Asus Crosshair 1 with nForce 590 SLI (MCP55)

My Asus Crosshair I with nForce 590 SLI (MCP55) southbridge, and with AMD Athlon X2 5000+ (Windsor).
It has the latest Asus supplied Award BIOS V 1207 from 2008.
Now I’ll be installing Windows 10 64 bit (hopefully), on a single Samsung EVO 850 SSD.

Does a bios update (from Asus) include the code for the nVidia Sata/raid controller? Or should I be looking to upgrade it from this site?
Should I be looking to just stay with the default Windows 10 drivers for this chipset, or will I find improved drivers here?

Cheers

@SaintNick :
Welcome at Win-RAID Forum!

Probably yes, but your current and future system does neither need nor use any NVIDIA MediaShield RAID ROM module, because you will run your new SSD in IDE mode (note: only by using the Win10 in-box IDE driver you will get TRIM support within your SSD).

I am not sure about that.
This is what I recommend to do:
1. Download the related 32/64bit "Latest nForce Driverpack for Win7-10" and store the unzipped driverpack somewhere (just to have a driver alternative).
2. Do a fresh install of Win10 onto your SSD.
3. Run Windows Update and install all offered drivers.
4. Open the Device anager and look for devices with a yellow "missing driver" mark.
5. If there are any, right click onto them, choose the "Update Driver Software" > "Browse my Computer…" options and navigate to the previously stored nForce driverpack.

Regards
Dieter (alias Fernando)

Thanks Fernando.
But ugh, after trying everything, and finegoogling, I must finally conclude the nVidia MCP55 chipset does not support AHCI. (MCP65 up).

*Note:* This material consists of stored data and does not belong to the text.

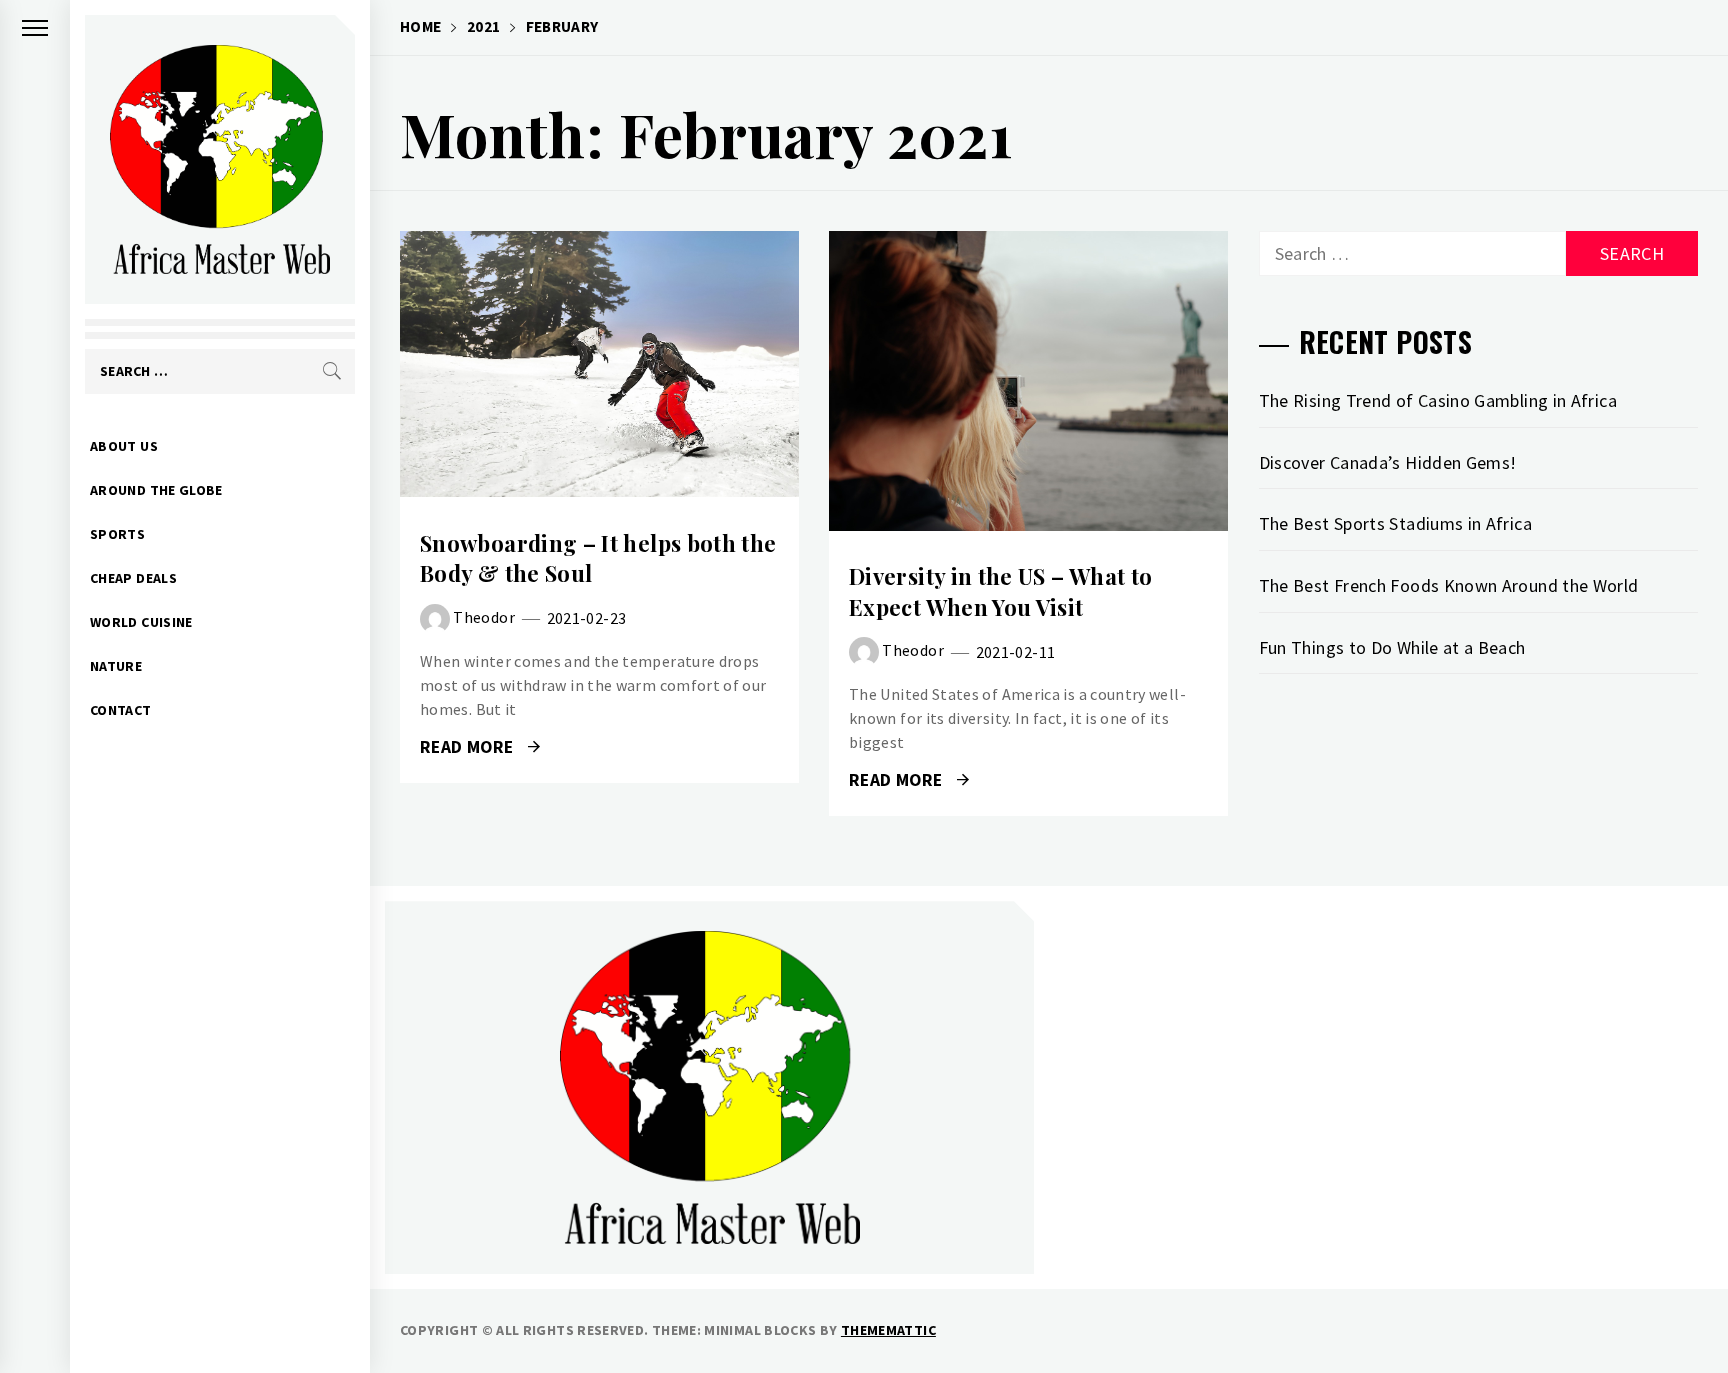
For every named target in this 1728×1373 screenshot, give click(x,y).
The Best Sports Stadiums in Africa (1395, 523)
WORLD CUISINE (141, 622)
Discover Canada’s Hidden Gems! (1388, 462)
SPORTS (117, 534)
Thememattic (888, 1330)
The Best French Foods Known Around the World (1449, 585)
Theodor (484, 617)
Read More (599, 364)
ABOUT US (124, 446)
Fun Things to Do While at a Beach (1392, 647)
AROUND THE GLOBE (156, 490)
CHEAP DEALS (133, 578)
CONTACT (121, 710)
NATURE (116, 666)
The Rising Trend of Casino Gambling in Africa (1438, 400)
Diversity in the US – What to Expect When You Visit (1000, 591)
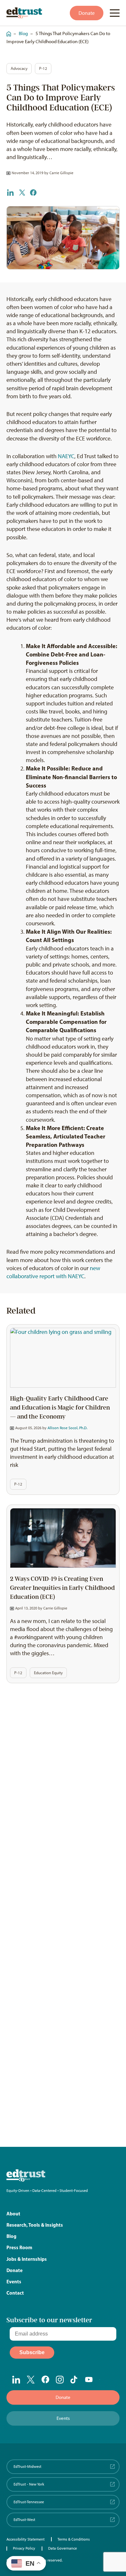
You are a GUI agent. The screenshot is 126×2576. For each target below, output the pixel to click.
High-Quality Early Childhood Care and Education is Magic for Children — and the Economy (60, 1407)
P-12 (43, 68)
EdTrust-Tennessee (29, 2502)
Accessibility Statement (25, 2539)
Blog (23, 33)
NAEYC (66, 456)
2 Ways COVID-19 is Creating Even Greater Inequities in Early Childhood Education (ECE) (62, 1587)
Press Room (19, 2247)
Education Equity (48, 1672)
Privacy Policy (24, 2548)
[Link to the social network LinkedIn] (16, 2379)
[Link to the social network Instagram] (60, 2379)
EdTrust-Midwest (27, 2466)
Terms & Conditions (74, 2539)
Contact (15, 2293)
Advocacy (19, 68)
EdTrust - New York (29, 2484)
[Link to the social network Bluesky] (104, 2380)
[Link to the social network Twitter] (31, 2379)
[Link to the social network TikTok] (74, 2379)
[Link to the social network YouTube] (89, 2380)
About (13, 2214)
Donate (87, 13)
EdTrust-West (24, 2519)
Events (13, 2282)
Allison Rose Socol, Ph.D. (67, 1428)
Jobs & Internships (26, 2259)
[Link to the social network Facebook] (45, 2379)
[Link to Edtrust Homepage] (24, 13)
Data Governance (62, 2548)
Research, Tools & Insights (34, 2225)
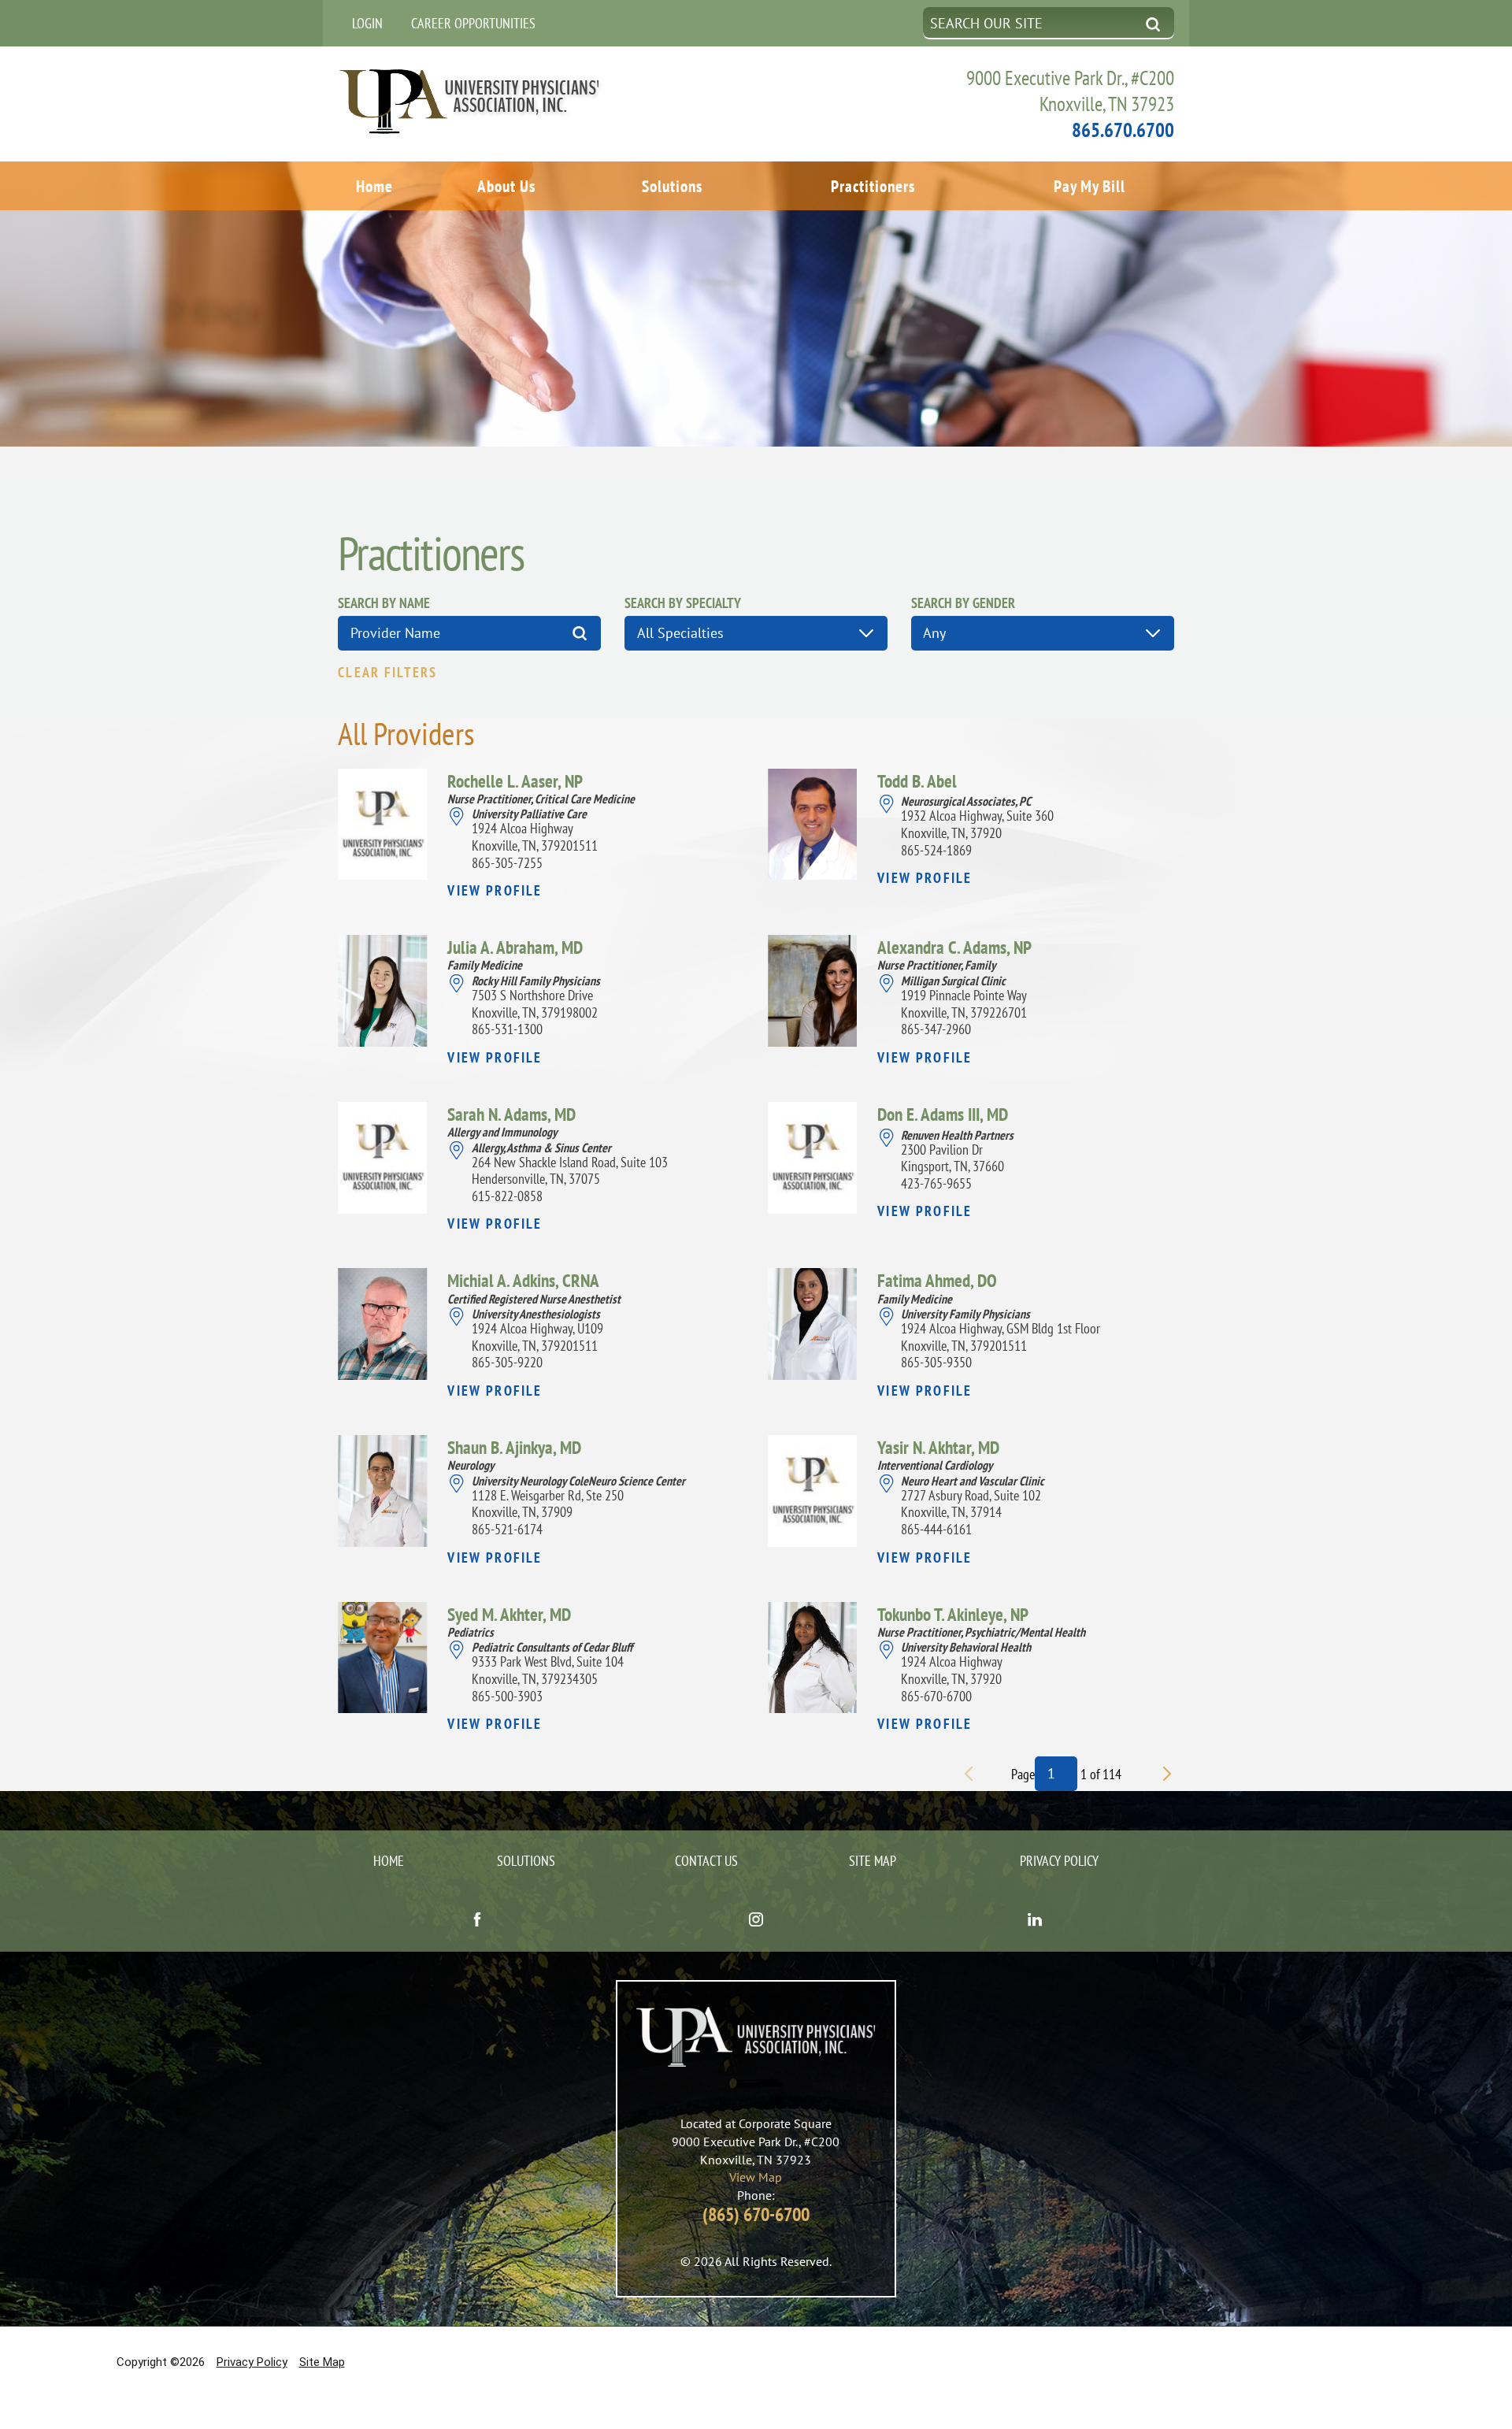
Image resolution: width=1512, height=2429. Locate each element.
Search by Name (384, 603)
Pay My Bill (1089, 186)
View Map (755, 2177)
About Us (506, 186)
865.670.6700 (1123, 130)
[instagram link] (756, 1921)
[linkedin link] (1035, 1921)
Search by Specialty (682, 603)
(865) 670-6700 (756, 2214)
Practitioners (873, 186)
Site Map (872, 1861)
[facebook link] (477, 1921)
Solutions (672, 186)
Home (374, 186)
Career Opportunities (473, 23)
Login (367, 23)
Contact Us (706, 1861)
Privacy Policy (1059, 1861)
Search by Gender (963, 603)
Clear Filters (387, 672)
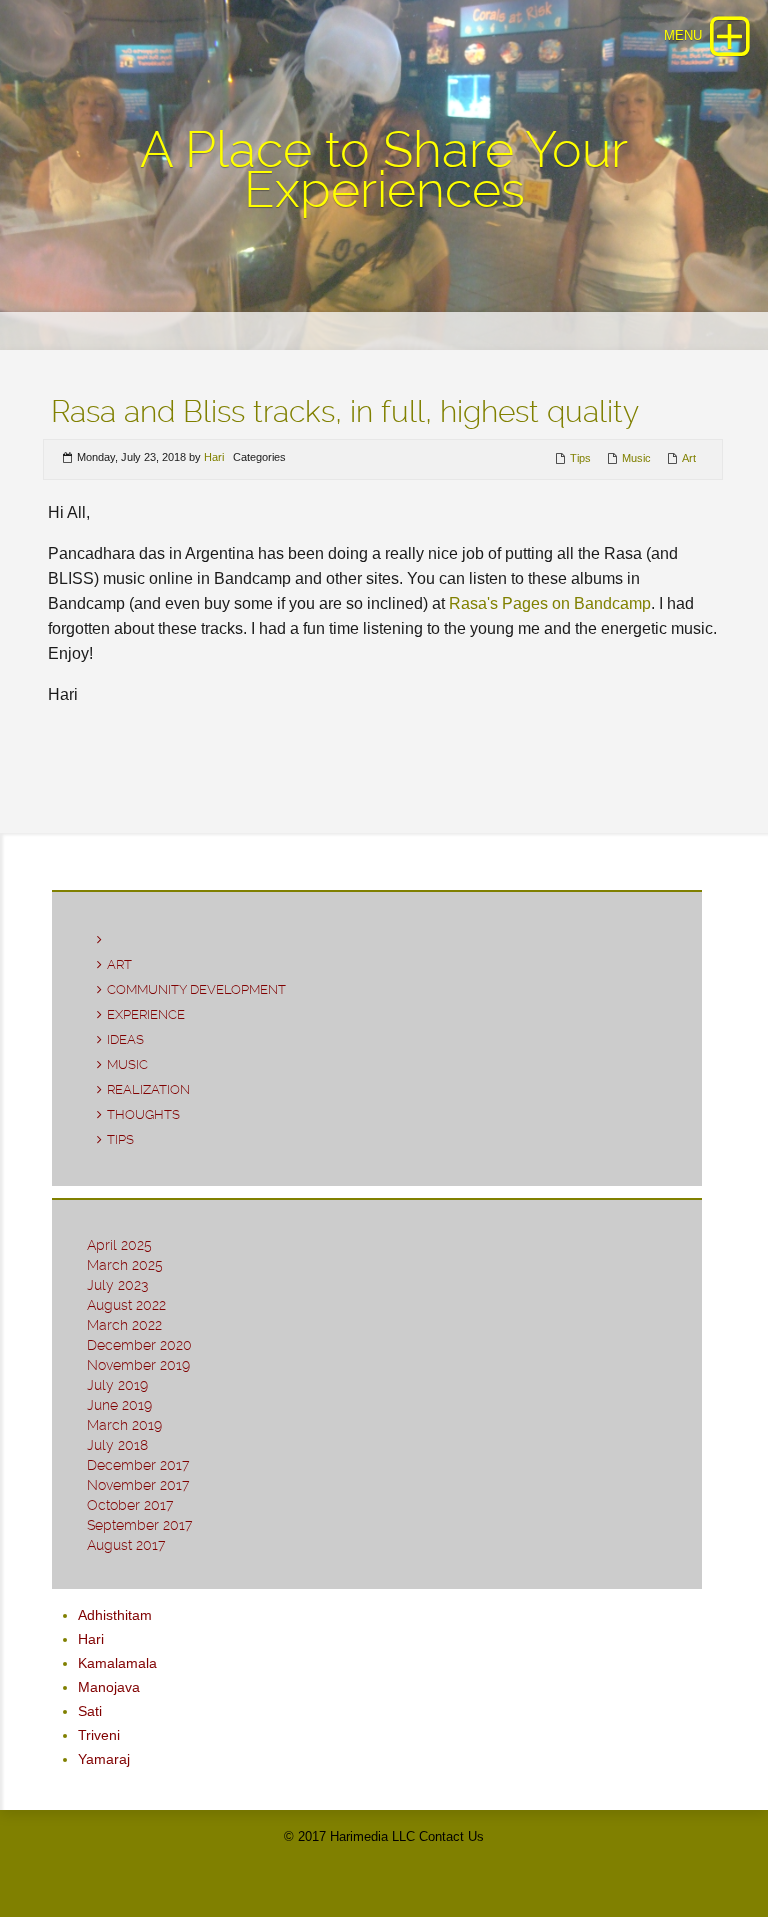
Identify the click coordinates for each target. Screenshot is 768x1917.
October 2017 (130, 1505)
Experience (146, 1014)
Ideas (125, 1039)
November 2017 (138, 1485)
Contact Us (451, 1836)
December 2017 (138, 1465)
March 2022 (124, 1325)
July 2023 (117, 1285)
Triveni (99, 1735)
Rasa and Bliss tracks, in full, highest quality (345, 411)
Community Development (196, 989)
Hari (214, 457)
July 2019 (117, 1385)
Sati (90, 1711)
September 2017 (139, 1525)
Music (636, 458)
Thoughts (143, 1114)
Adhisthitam (115, 1615)
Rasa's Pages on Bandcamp (550, 603)
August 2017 (126, 1545)
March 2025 (125, 1265)
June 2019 (119, 1405)
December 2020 (139, 1345)
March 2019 (124, 1425)
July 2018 (117, 1445)
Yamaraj (104, 1759)
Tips (580, 458)
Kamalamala (117, 1663)
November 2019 (138, 1365)
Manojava (109, 1687)
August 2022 (126, 1305)
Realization (148, 1089)
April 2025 (119, 1245)
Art (689, 458)
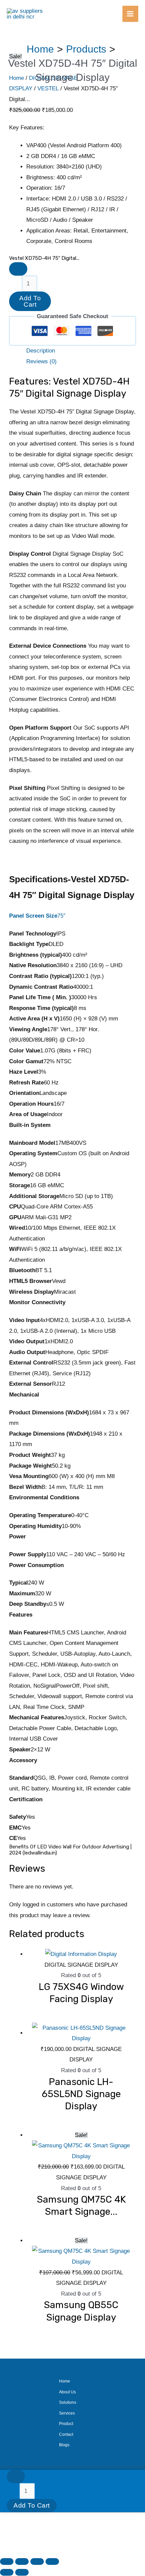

Oh well, after first thinking I would just plonk in an Evo 850, and yeah ok add some (expensive!) DDR2 ram, and give my main PC a new life with Win 10, I discover a new Mobo is needed. Ugh!

Any recommendation for the best price/performance ratio non-gamer Mobo brand, ATX format? I’m not going to replace the PSU!!! But… yes the mobo, the processor, the ram, already the SSD, the screws… ;-(

Didn’t you know that?

To be on the safe side I recommend to take an Intel chipset mainboard. ASRock mainboards usually have a good price/performance ratio.

Didn’t you know that?



Nope. But to fair fair to myself, it was the last in the series that didn’t support AHCI.

And yes, Asrock is good, I have an ION330HT under the TV. But I’ve decided not to go the whole way, I’ll just use the SSD in IDE mode (leaving 20% free for lack of trimming?). That’s already a huuuuge performance gain. Plus 2GB–>4GB performance gain. Plus Win 10 performance gain. More than enough for what it deserves, I don’t use the machine that much. But I still love my Pininfarina case:



Still, I have a little plan-B: the Asus Crosshair Mobo has a second Sata controller, SIL3132, oh… never mind, also no AHCI support.. So IDE it is.

This was fun to read, here:

also a good comment, here:

And , to my surprise, with my SSD in IDE mode TRIM seems to be enabled:

1
 
fsutil behavior query DisableDeleteNotify
 
This gives 0. so TRIM is enabled.
Zitat von SaintNick im Beitrag #7
And , to my surprise, with my SSD in IDE mode TRIM seems to be enabled:
1
 
fsutil behavior query DisableDeleteNotify
 
This gives 0. so TRIM is enabled.
The answer "0" only means, that the OS is sending TRIM commands into the direction of the SATA Controllers, but not automaticly, that TRIM is active within the SSD.
Note: Only the generic MS IDE driver named PCIIEDE.SYS is able to let TRIM pass through the nForce SATA Controller. As soon as you replace the MS IDE driver by any nForce SATA driver, you will not have any TRIM activity wthin your SSD.